There is some question as to whether a finding that Recon competes with Utah title companies (a) merely entitles Recon to perform trustee sales in Utah but does not excuse it from the responsibilities imposed upon its competitors by Utah Code Ann. 57-1-21 or (b) grants Recon blanket authority to perform trustee sales regardless of the state law requirements for doing so. Under § 57-1-21, a title company is only permitted to exercise the power of sale if it "(A) holds a certificate of authority or license under Title 31A, Insurance Code, to conduct insurance business in the state; (B) is actually doing business in the state; and (C) maintains a bona fide office in the state."
In resolving this issue, the Court finds that the NBA's use of the word "exercise" is telling. The statute authorizes "the exercise" of trust powers by a national bank as long as a national bank competitor is granted the same powers. Exercise, used as a verb, means "use or apply (a faculty, right, or process)."
Accordingly, the Court finds that regardless of whether the NBA incorporates Utah or Texas law, Recon has not operated beyond the law by acting as a foreclosure trustee in Utah.
So holding dispenses of all six of Plaintiffs' claims. Plaintiffs' first two claims are based on an application of Utah trust law. Because Texas law applies, Utah law is irrelevant. Furthermore, even if Utah law were to apply, it would only apply as incorporated through the NBA. Plaintiffs' state trust law contentions would thus be irrelevant in the face of the Court's finding that Recon has not violated the NBA. Plaintiffs' conversion, wrongful lien, and wrongful foreclosure claims are predicated on the theory that Recon had no authority to act as foreclosure trustee under Utah trust law, and are thus similarly futile. Finally, Plaintiffs' intentional infliction of emotional distress claim fails because it is based on Plaintiffs' theory that the Defendants colluded to engage in criminal behavior, and that this criminal behavior was "extreme and outrageous." This theory, tenuous as it is to start, crumbles upon a finding that Defendants' actions were authorized by law. Accordingly, the Court will grant Defendants' Motion to Dismiss as to all claims.
Plaintiffs have also filed a motion for a temporary restraining order and/or preliminary injunction prohibiting Recon from engaging in foreclosure trustee activities in Utah, as well as a motion for class certification for those similarly situated to Plaintiffs. In light of the analysis above, both motions are moot and therefore the Court will deny them.

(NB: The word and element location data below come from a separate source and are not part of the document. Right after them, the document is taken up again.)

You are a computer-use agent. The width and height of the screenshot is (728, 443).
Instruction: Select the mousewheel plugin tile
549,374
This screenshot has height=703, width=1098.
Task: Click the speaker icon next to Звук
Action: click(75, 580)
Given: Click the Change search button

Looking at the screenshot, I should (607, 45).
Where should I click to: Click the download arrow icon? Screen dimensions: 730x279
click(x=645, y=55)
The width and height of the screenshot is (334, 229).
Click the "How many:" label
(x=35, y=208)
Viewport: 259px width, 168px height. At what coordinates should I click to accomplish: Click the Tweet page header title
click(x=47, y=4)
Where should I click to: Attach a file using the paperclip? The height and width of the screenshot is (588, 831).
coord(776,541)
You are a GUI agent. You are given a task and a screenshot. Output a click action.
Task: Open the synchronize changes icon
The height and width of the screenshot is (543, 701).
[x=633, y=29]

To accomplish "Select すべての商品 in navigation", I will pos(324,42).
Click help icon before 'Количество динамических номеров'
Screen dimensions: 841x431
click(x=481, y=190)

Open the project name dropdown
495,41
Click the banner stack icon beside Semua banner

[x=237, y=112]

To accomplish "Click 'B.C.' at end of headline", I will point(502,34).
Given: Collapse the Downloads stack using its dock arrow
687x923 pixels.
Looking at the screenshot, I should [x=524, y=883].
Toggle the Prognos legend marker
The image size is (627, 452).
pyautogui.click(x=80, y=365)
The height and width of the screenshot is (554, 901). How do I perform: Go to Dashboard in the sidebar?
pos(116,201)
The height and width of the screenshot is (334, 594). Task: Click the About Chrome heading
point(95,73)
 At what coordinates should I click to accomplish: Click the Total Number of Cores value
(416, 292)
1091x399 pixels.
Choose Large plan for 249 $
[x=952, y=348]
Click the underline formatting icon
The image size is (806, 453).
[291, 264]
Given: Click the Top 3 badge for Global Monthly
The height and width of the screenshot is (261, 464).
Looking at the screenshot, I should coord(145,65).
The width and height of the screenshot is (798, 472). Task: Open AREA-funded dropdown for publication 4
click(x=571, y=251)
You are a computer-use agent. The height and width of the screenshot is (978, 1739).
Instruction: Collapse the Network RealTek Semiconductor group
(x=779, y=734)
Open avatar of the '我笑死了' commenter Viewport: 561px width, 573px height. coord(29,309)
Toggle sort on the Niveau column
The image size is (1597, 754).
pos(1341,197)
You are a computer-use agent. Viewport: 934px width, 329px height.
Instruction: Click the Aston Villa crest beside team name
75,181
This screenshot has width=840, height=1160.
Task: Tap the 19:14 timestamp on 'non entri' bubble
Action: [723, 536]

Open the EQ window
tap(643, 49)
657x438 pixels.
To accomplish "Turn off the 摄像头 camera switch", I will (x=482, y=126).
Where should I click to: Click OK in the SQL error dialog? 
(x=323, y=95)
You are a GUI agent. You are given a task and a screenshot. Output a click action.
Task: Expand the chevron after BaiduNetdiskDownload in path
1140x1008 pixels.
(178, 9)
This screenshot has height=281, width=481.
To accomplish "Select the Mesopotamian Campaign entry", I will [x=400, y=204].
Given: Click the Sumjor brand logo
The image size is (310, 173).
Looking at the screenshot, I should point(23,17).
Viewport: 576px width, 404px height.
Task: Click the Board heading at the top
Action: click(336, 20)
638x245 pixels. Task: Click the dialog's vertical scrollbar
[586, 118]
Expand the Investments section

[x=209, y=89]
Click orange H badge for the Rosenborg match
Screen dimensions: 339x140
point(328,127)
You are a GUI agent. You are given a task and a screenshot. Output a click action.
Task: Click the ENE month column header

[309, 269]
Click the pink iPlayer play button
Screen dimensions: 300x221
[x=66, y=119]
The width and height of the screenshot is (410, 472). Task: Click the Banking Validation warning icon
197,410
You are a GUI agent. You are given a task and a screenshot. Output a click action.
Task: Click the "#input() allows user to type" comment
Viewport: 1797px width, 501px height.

In light of the foregoing, the Court will grant Defendants' Motion to Dismiss, deny Plaintiffs' Motion to Remand, and deny Plaintiffs' Ex Parte Application for Temporary Restraining Order and Motion for Preliminary Injunction as moot. The hearing set for this matter is stricken. It is therefore
ORDERED that Plaintiffs' Motion to Remand (Docket No. 20) is DENIED. It is further
ORDERED that Defendants' Motion to Dismiss (Docket No. 18) is GRANTED. It is further
ORDERED that Plaintiffs' Ex Parte Application for Temporary Restraining Order and Motion for Preliminary Injunction (Docket No. 25) and Plaintiffs' Motion to Certify Class (Docket No. 28) are DENIED AS MOOT. The Clerk of the Court is directed to close this case forthwith.